Nonno fu uno dei molti soldati – si stima circa 600.000 – che dopo l’armistizio dell’8 settembre 1943 finirono internati nei campi nazisti, e ci rimasero fino alla fine della guerra nel ’45, essendosi rifiutati di aderire alla Repubblica Sociale. Qualcuno ha saggiamente definito questa sofferta decisione, una decisione a suo modo eroica e frutto anche dello spirito di corpo dei commilitoni, “una pagina dimenticata di antifascismo”. Questa pagina di storia, quella appunto delle centinaia di migliaia di Italiani che soffrirono gli inverni tedeschi e polacchi rifiutandosi di continuare a combattere con la Germania nazista, è una parte fondamentale della guerra di Liberazione ed è stata troppo a lungo trascurata. Nel 2020 Aldo Grasso ha dedicato a questo tema un bell’articolo sul Corriere della Sera, in occasione della pubblicazione di uno studio importante, edito dal Mulino, dal titolo “I militari italiani nei lager nazisti”.

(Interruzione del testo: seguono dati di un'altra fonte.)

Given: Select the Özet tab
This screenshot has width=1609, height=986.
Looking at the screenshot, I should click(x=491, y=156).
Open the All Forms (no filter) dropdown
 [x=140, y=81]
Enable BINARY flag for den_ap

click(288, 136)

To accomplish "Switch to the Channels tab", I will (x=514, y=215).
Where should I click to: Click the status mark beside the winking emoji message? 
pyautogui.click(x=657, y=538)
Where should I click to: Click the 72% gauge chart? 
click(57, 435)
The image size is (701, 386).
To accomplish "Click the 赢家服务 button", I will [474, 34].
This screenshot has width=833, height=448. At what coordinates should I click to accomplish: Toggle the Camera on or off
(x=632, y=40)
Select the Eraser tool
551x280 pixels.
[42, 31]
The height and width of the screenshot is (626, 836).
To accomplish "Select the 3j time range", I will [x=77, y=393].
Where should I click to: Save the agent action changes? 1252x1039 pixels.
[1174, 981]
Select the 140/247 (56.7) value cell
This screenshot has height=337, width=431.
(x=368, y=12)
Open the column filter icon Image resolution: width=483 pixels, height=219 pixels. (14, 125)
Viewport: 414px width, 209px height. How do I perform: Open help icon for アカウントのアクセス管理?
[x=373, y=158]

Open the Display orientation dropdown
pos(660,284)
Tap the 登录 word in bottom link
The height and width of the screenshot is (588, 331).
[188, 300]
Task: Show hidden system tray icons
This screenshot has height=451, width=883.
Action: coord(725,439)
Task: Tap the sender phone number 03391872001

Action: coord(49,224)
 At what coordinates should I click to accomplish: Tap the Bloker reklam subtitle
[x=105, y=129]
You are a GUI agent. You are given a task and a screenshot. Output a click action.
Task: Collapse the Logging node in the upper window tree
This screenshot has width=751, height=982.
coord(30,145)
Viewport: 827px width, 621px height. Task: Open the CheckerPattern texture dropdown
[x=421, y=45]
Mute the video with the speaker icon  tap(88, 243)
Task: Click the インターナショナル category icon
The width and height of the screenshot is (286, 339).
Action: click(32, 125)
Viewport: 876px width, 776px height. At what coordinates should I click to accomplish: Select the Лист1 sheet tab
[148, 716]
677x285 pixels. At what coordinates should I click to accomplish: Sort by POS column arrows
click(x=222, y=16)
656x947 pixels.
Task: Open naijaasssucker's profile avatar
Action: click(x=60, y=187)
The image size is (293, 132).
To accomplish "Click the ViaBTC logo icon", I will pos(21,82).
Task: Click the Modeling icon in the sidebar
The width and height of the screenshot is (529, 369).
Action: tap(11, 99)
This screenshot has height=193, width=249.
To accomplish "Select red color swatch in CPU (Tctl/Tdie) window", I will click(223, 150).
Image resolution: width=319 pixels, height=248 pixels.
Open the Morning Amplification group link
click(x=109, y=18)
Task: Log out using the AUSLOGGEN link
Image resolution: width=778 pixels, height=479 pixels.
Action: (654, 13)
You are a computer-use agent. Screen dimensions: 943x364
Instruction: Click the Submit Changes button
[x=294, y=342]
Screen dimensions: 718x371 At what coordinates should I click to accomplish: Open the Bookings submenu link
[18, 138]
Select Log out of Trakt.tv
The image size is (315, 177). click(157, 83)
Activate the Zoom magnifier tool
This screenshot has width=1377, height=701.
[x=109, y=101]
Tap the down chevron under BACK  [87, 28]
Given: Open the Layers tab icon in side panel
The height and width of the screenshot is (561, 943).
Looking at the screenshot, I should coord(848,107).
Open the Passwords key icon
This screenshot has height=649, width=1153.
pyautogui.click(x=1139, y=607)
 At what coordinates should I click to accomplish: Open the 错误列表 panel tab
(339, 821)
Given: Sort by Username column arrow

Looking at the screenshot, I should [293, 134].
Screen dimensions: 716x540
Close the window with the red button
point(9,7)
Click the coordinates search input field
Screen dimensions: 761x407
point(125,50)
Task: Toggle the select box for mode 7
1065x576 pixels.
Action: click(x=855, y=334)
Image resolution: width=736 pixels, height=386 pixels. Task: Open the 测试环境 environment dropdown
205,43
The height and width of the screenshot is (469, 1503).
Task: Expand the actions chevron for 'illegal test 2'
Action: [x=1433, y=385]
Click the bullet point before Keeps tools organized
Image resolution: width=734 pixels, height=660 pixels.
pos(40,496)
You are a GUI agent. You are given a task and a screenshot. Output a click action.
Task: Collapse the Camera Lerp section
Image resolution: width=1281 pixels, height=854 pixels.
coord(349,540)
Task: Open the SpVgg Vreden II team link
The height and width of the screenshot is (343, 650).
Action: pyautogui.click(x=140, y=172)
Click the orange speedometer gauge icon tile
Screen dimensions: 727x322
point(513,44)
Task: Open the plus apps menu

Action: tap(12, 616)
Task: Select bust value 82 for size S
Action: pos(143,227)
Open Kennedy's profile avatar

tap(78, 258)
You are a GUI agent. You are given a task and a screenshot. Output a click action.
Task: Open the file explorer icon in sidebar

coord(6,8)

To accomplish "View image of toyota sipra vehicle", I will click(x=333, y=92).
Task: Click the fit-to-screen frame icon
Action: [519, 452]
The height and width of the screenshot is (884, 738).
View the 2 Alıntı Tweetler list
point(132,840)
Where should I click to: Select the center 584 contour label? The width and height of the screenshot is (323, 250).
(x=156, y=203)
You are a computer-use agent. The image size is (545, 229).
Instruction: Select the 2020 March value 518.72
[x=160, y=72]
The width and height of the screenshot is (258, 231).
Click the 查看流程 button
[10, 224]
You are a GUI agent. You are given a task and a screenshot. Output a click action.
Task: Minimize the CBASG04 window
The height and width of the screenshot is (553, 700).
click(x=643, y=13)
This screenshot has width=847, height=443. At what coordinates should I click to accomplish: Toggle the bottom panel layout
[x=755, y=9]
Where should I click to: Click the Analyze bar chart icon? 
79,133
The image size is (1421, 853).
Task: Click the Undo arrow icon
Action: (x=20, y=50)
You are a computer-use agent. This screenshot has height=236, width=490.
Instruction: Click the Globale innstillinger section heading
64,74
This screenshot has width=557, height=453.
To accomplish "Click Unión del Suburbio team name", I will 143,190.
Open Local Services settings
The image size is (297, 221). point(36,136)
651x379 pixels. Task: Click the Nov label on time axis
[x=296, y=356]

Il libro scandaglia la vita quotidiana dei prigionieri, in bilico tra istinto della fame e desiderio di mantenere dignità e onore (come scrisse in Primo Levi, “il lager è la fame: noi stessi siamo la fame”). La vicenda dei soldati italiani che dissero “no”, e che per questo scontarono gli ultimi due anni di guerra nei campi di prigionia, è stata per decenni pressoché dimenticata, per le più svariate ragioni: la rimozione, lo stigma che molti soldati si portavano addosso (pur non essendo, la maggior parte di loro, militanti del partito fascista ma semplici cittadini), la glorificazione storiografica dei partigiani, considerati gli unici artefici della Liberazione.
Alcuni di questi soldati divenuti prigionieri sono nomi noti agli italiani, come Giovannino Guareschi, il padre di Peppone e Don Camillo, una voce libera della letteratura e della cultura “popolare”, che seppe guardare al suo passato di soldato e alle vicende della Resistenza con un occhio disincantato. Mio nonno Francesco aveva molto in comune con la sensibilità di Guareschi, e ad ogni 25 aprile mi piace riguardare il suo “foglio della Liberazione” e un ritratto che un suo compagno di prigionia gli dedicò nel campo di Wietzendorf, in Germania, in cui arrivò dopo mesi di prigionia allo Stalag 307 di Deblin-Irena, in Polonia.